The PEN Ten is PEN America’s biweekly interview series curated by Lauren Cerand. This week Lauren talks with Maxwell Neely-Cohen, whose first novel, Echo of the Boom, was published this past April. Born and raised in Washington, DC, he spent his teenage years skateboarding and DJing. His shorter work has appeared in The Millions, The Atlantic, The New Inquiry, and This Recording. He lives in New York City. He hopes to do an event soon with PEN American Center, discussing video game design and narrative implications for free expression around the world.

When did being a writer begin to inform your sense of identity?
In college, when I started to feel bad that I wasn’t writing. When I’d be doing something else, and I suddenly felt like I should have been writing instead.

Whose work would you like to steal without attribution or consequences?
Margaret Atwood. J.G. Ballard. Nina Simone. Joan Jett. Frank Ocean. Kathryn Bigelow. I think I secretly wish I could steal everyone’s work, that I could reappropriate and remix all of art and literature into some singular cohesive body, but I would want the attribution and the consequences.

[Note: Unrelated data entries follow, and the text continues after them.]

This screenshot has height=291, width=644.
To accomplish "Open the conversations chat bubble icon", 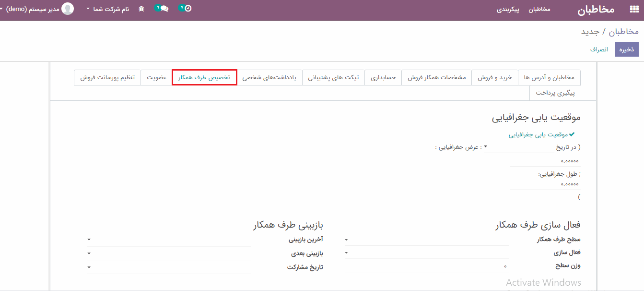I will [x=164, y=9].
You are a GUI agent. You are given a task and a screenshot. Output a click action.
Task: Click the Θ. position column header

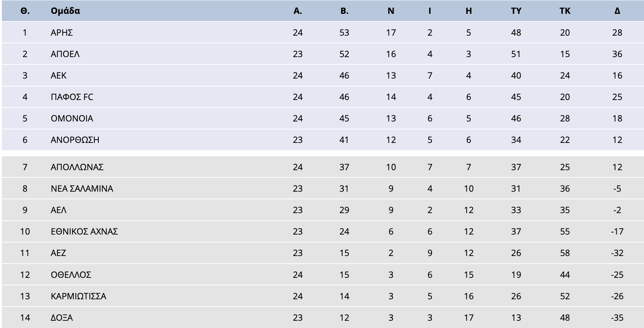pyautogui.click(x=25, y=11)
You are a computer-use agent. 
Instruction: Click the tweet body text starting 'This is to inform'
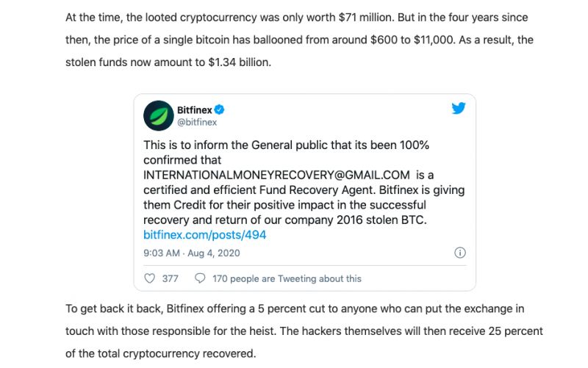pyautogui.click(x=304, y=182)
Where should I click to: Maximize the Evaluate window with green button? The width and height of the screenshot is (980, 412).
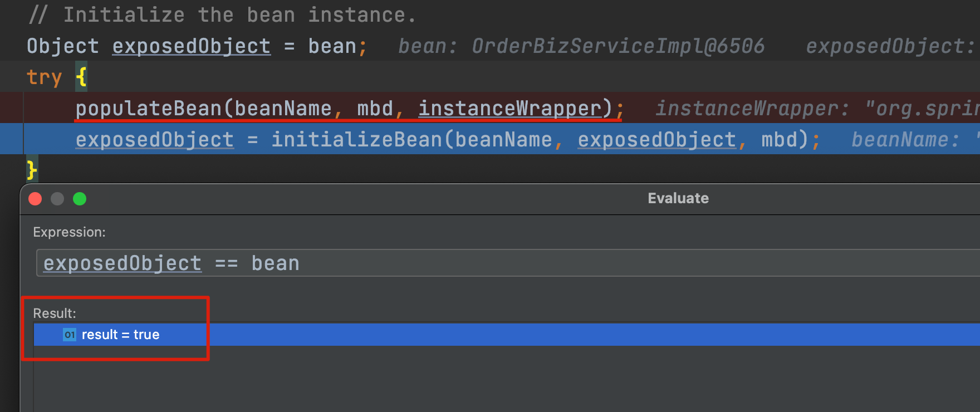pos(80,199)
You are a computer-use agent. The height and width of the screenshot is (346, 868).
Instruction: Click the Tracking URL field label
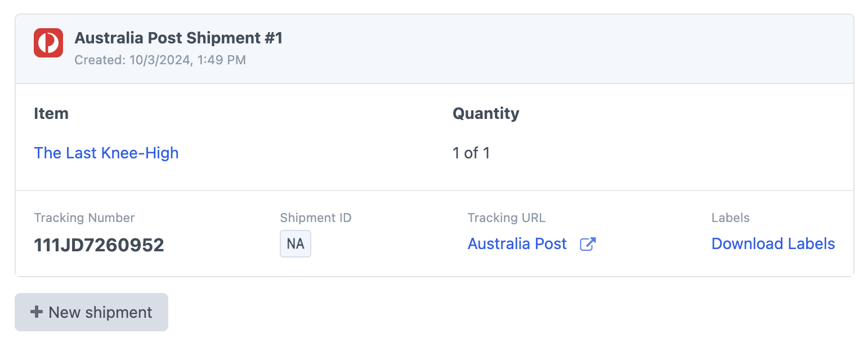(x=507, y=218)
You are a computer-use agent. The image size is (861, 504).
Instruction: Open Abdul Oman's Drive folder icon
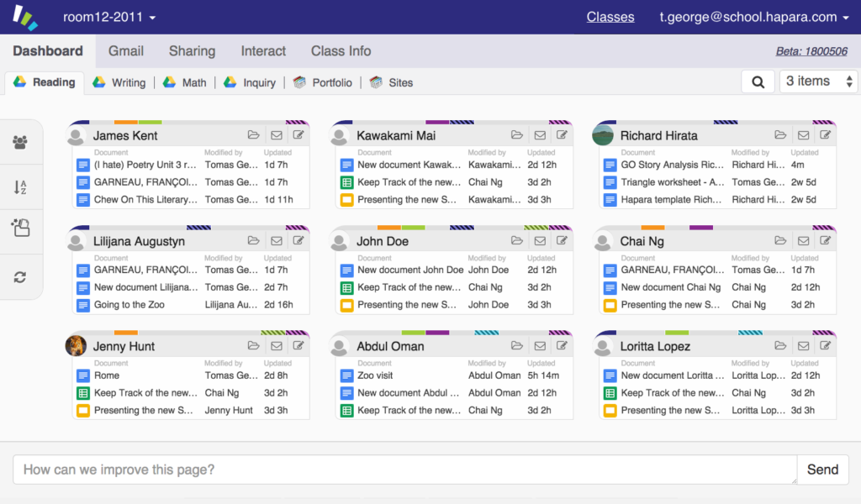(517, 345)
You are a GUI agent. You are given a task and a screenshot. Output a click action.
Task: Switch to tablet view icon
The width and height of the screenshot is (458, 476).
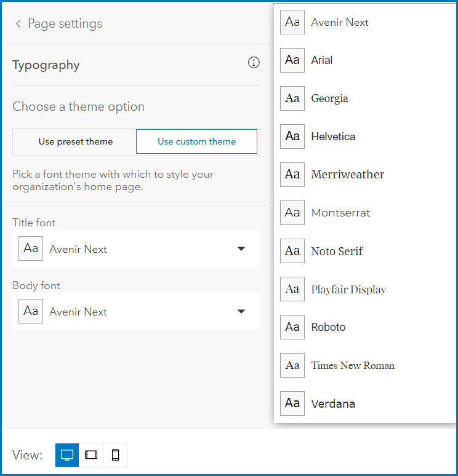click(91, 455)
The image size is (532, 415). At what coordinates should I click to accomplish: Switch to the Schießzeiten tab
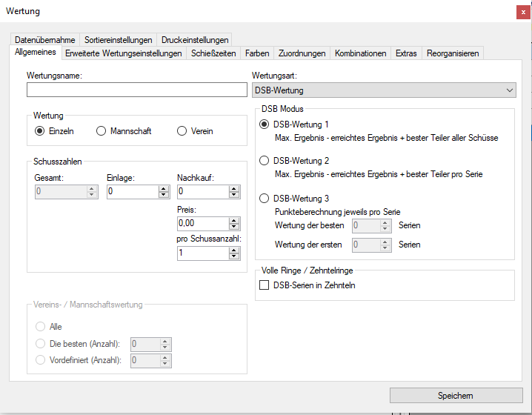[213, 53]
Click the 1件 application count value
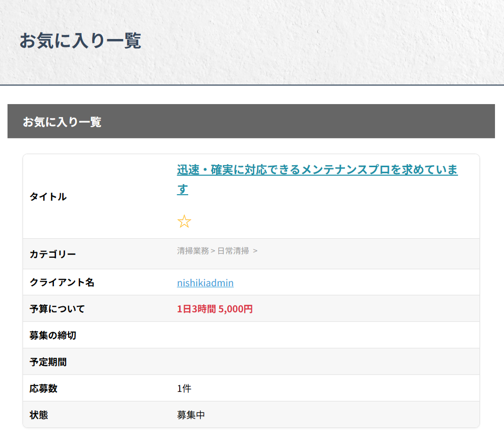 pos(184,388)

Where is your favorite place to write?
In those unexpected places where I do not usually write but am forced to due to a stream of ideas. In incoherent smartphone notes while walking frantically down a street. On hastily acquired scraps of paper on an airplane. In bed, right before sleep, hammering the light back on to record some moment of apparent genius. I love those places. I love the panic that resides in them.

Have you ever been arrested? Care to discuss?
I have never been arrested, though as a skateboarder I had the privilege of spending long moments of my adolescence running from cops. It was strange to engage in an activity that permitted you a limited glimpse of what it felt like to run from the law, (mostly) without deadly or devastating consequences. In fact, in most of the spots where you had to run, like Freedom Plaza in DC, it was a routine, almost a game. A few times a day they’d come in and all the skaters would scatter, and then we would rush right back in once they had left.

I was only detained once, only caught once, the very first time, when I was 13, at LOVE Park in Philadelphia. I was alone. Two undercover cops tackled me and then gave me a ticket. My father, a law professor and longtime human rights activist, not only paid the ticket, but proudly framed it and hung it on the wall.

Obsessions are influences—what are yours?
One of my best friends, Durga Chew-Bose, pointed out to me that I am obsessed with skin in my writing. I describe it and keep describing it ad nauseam. So skin. And amplified noise, airplanes, cities, networks, markets, and looking at history in the biggest (and smallest) possible timescales.

What’s the most daring thing you’ve ever put into words?
The idea that children are people. That violence can be justified. That nuclear weapons might have saved the world. That chaos and randomness control our lives more than we might like to admit.

What is the responsibility of the writer?
I think that publishers and editors have a great deal of responsibility, but I’m not sure that writers do. Write the best book you possibly can. That’s it.

While the notion of the public intellectual has fallen out of fashion, do you believe writers have a collective purpose?
I am uncomfortable with collective purposes. I would prefer to think that writers do not have one, that creatives are a frothing mass not so easily defined. I may be wrong. We might not be that cool.

What book would you send to the leader of a government that imprisons writers?
The End: Hamburg 1943 by Hans Erich Nossack.

Where is the line between observation and surveillance?
I do not think there is a line. Observation always has consequences. Sometimes I think “harmless” observation is in fact more threatening than surveillance with a specific objective. There is always an “observer effect,” to steal physics parlance, and the possibilities from a blind observation can spiral in unimaginable directions.